++++ Entries supplied ++++
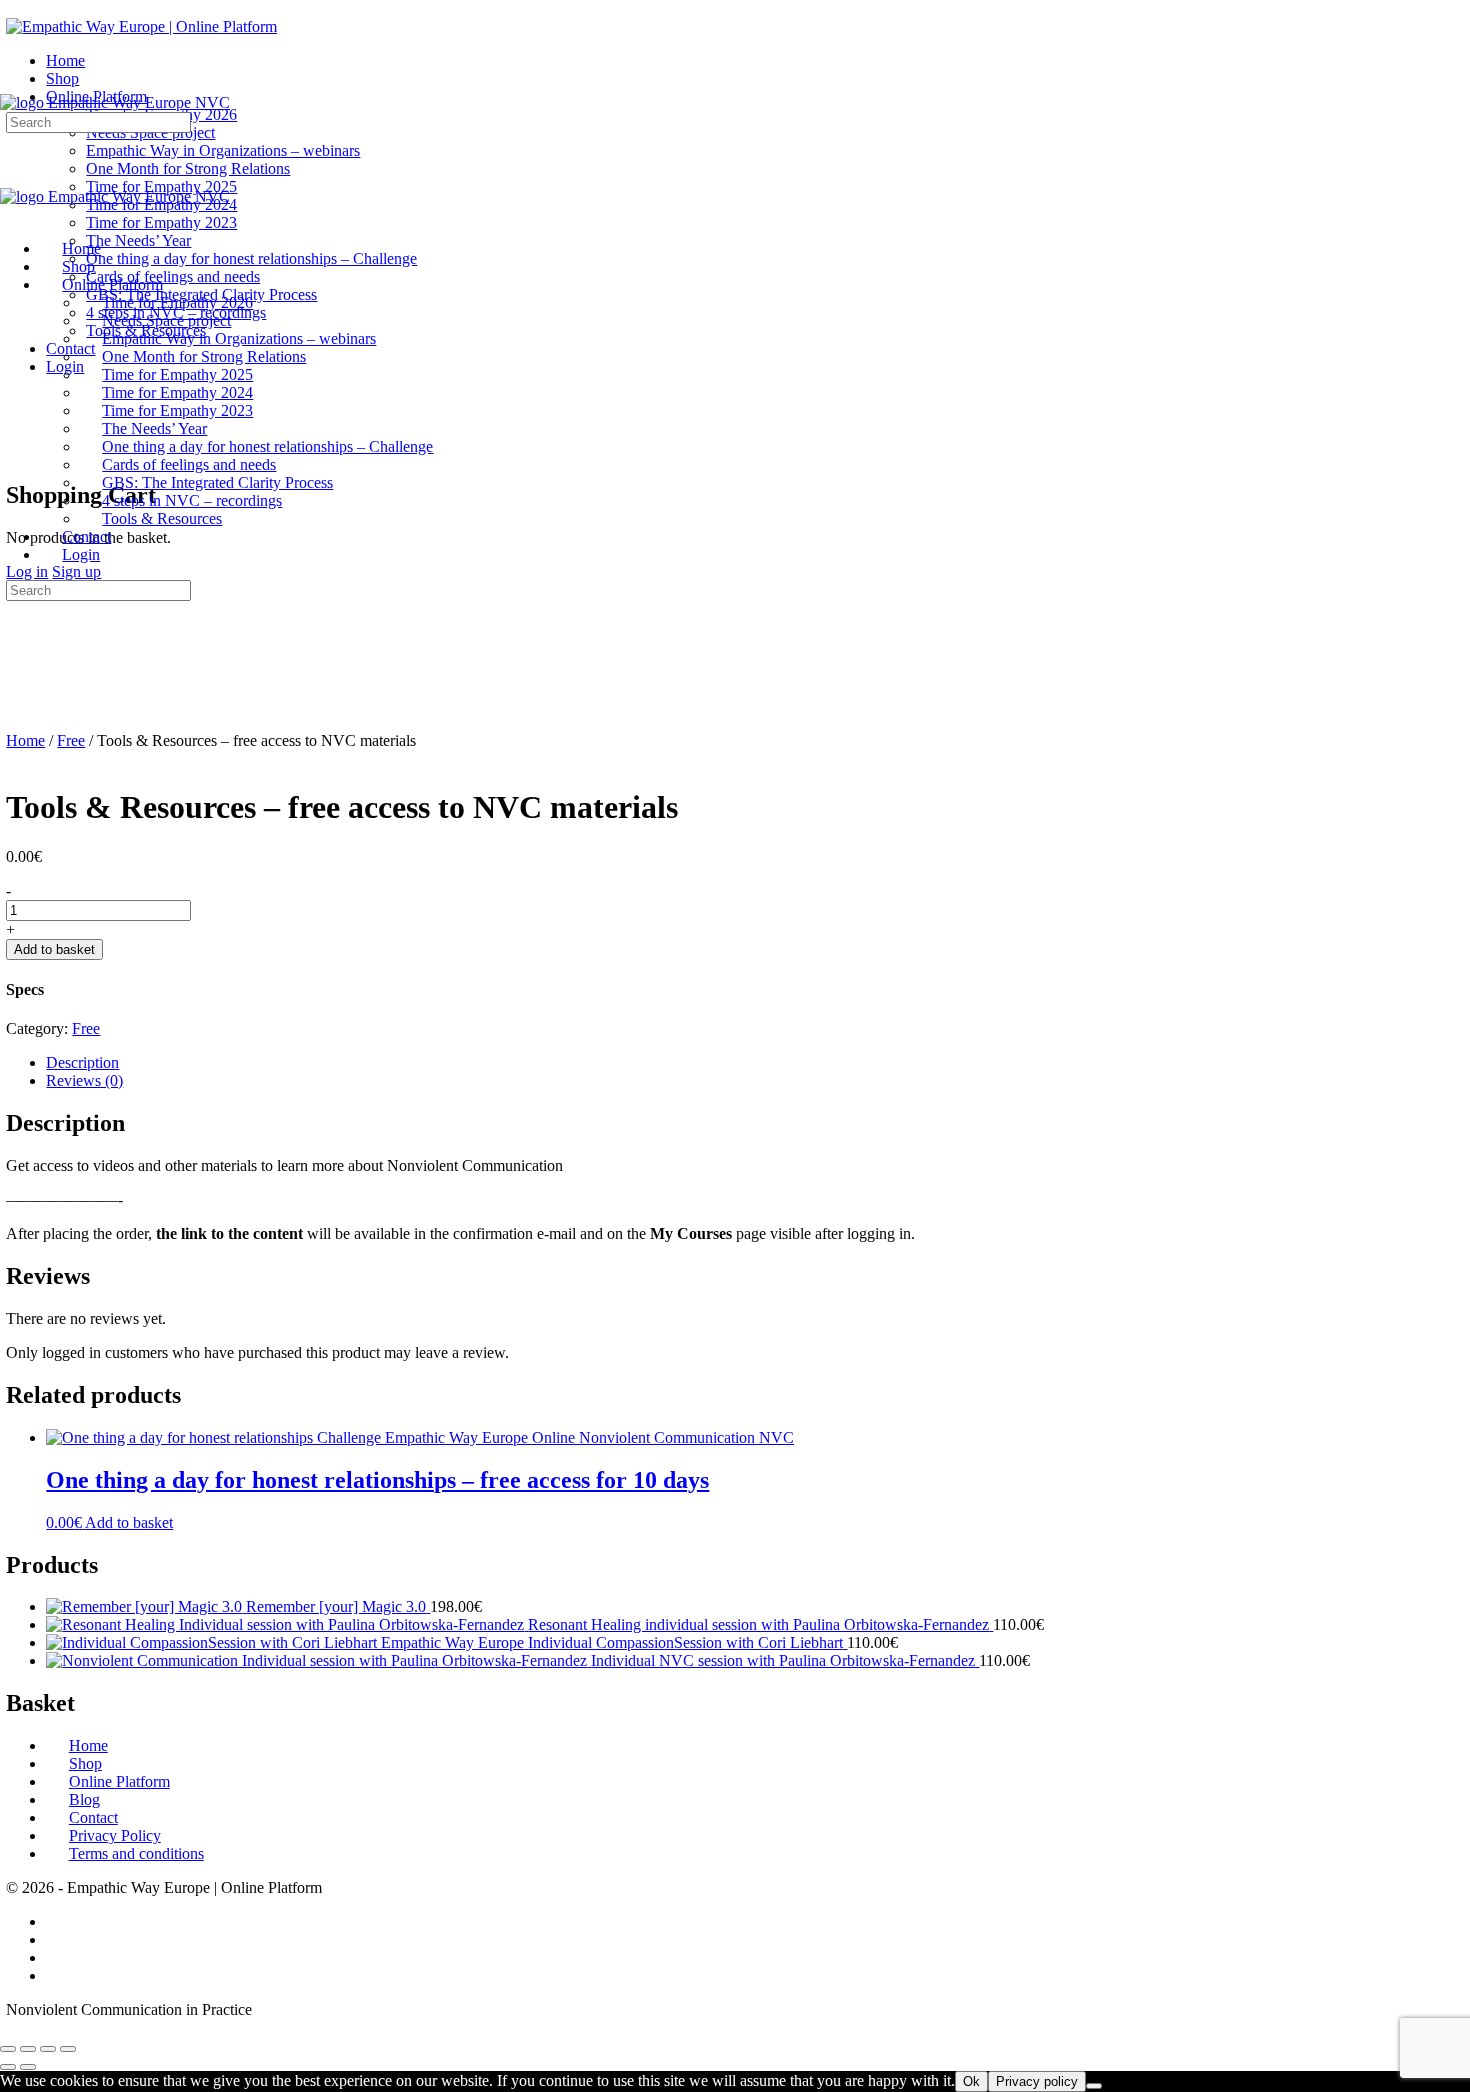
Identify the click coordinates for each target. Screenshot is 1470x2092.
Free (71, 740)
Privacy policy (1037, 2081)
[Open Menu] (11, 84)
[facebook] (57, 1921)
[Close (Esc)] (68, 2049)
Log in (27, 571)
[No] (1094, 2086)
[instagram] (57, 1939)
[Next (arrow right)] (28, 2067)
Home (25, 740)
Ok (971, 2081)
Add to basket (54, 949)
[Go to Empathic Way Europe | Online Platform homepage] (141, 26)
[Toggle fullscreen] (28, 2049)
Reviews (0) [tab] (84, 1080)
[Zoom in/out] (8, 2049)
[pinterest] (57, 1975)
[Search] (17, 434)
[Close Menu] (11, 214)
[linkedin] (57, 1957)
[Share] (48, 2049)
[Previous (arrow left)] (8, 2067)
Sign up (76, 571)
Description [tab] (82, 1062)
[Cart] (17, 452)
++++
++++ Entries supplied ++++
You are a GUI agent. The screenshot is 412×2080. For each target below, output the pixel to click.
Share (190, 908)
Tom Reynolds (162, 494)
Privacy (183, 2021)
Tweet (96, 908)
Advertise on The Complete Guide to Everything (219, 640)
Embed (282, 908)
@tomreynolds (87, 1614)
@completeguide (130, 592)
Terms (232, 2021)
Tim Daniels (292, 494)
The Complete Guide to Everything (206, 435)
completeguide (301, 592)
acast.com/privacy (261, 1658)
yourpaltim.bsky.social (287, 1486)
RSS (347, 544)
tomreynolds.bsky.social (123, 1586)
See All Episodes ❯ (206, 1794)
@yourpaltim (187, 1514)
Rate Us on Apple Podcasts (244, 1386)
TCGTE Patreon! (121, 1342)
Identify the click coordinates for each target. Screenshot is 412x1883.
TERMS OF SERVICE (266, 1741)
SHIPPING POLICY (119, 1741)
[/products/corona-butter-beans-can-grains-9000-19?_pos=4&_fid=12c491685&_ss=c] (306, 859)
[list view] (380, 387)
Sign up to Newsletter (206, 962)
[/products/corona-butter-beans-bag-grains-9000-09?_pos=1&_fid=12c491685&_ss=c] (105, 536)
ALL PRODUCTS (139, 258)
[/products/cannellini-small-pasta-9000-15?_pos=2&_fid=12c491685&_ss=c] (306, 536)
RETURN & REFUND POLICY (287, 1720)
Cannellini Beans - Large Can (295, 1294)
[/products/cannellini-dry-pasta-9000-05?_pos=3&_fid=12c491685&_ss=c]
++++
++++ Entries supplied ++++
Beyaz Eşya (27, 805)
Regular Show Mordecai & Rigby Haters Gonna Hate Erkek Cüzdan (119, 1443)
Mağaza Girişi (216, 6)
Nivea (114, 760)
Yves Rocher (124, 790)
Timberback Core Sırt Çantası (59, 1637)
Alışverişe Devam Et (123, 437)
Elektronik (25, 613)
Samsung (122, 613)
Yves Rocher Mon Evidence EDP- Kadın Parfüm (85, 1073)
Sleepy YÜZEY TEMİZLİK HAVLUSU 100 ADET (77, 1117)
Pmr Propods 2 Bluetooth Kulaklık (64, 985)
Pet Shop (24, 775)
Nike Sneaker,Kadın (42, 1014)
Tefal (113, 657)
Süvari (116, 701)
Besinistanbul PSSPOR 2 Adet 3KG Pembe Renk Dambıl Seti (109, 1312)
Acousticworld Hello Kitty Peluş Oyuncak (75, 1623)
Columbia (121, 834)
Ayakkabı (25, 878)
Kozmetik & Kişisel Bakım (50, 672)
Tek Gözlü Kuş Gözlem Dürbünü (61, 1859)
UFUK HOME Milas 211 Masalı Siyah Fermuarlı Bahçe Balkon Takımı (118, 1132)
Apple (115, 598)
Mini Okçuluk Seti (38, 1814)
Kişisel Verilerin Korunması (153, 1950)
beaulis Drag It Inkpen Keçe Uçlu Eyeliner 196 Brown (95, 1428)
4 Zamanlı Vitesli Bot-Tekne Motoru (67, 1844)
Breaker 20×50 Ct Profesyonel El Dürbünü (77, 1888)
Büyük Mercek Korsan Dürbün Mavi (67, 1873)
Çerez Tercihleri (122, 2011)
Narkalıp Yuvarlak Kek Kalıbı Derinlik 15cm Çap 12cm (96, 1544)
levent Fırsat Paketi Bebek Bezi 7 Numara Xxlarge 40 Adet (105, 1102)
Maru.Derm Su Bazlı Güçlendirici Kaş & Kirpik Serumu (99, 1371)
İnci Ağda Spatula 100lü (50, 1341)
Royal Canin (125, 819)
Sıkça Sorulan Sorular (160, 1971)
++++
Task goal
Among the records above, extract exactly the lines from the line with "Screenshot is 1470x2092." to the line with "[Cart] (17, 452)", both lines included, and leave out the rest.

Exercise solution
Identify the click coordinates for each target. Screenshot is 1470x2092.
Free (71, 740)
Privacy policy (1037, 2081)
[Open Menu] (11, 84)
[facebook] (57, 1921)
[Close (Esc)] (68, 2049)
Log in (27, 571)
[No] (1094, 2086)
[instagram] (57, 1939)
[Next (arrow right)] (28, 2067)
Home (25, 740)
Ok (971, 2081)
Add to basket (54, 949)
[Go to Empathic Way Europe | Online Platform homepage] (141, 26)
[Toggle fullscreen] (28, 2049)
Reviews (0) [tab] (84, 1080)
[Zoom in/out] (8, 2049)
[pinterest] (57, 1975)
[Search] (17, 434)
[Close Menu] (11, 214)
[linkedin] (57, 1957)
[Share] (48, 2049)
[Previous (arrow left)] (8, 2067)
Sign up (76, 571)
Description [tab] (82, 1062)
[Cart] (17, 452)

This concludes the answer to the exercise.